Ce film s'inspire du récit autobiographique La Bomba, de José Antonio Gurriaran, qui décrit « [...] le parcours d’un jeune journaliste espagnol qui, en 1981 à Madrid, a sauté sur une bombe posée par des militants de l’Armée secrète arménienne de libération de l’Arménie : " Il a réchappé de cet attentat à moitié paralysé. Et alors qu’il ne savait absolument rien de la question arménienne, et pour s’en sortir, il va vouloir comprendre. Il se met à travailler sur le génocide et sa négation, il lit, il se renseigne, il se documente… Et au bout de ce processus, convaincu que la cause arménienne est juste, il décide de rencontrer les responsables de l’attentat. " »
Centré sur le génocide arménien (24 avril 1915), ce film dramatique fait voir principalement les conséquences de ce génocide soixante ans plus tard, dans la communauté arménienne de Marseille et dans la famille de Hovannes et Anouch, qui y tiennent l'épicerie du quartier.

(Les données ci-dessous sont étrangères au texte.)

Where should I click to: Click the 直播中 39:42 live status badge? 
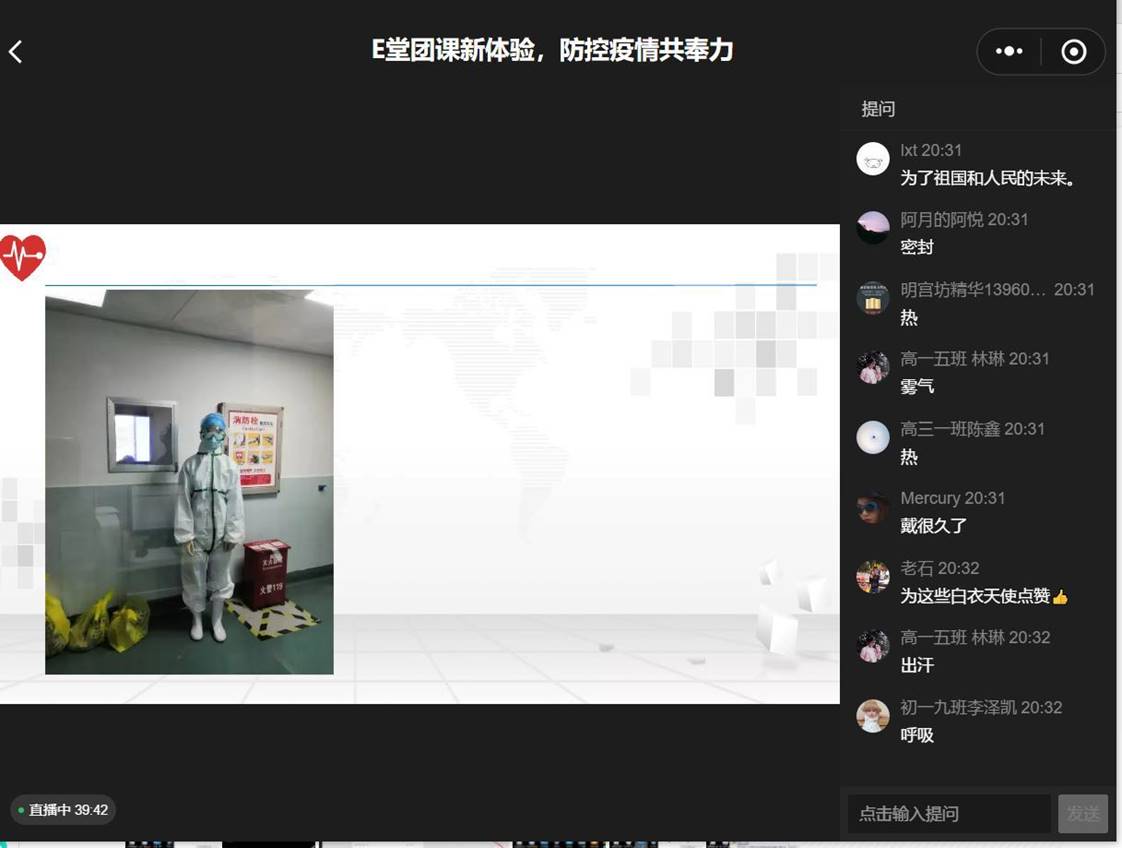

Après un début historique, fort bien maîtrisé, qui se déroule à Berlin en 1921 et qui met en scène l'assassinat du Turc Talaat Pacha par l'Arménien Soghomon Telirian et le procès de ce dernier, l'action se déplace ensuite dans le temps, à Marseille, au Liban et en Arménie, alternant les scènes familiales et communautaires, l'entraînement des jeunes recrues arméniennes, leurs attentats, ainsi que la montée de la violence aveugle qui anime certains de leurs chefs. Dans cet éternel débat entre la fin et les moyens, le jeune cycliste français, blessé gravement lors d'un attentat à Paris, témoignera dans sa chair et dans ses propos de la folie des hommes et des peuples, cherchant à comprendre et à admettre ce qui, dans un premier temps, semble incompréhensible.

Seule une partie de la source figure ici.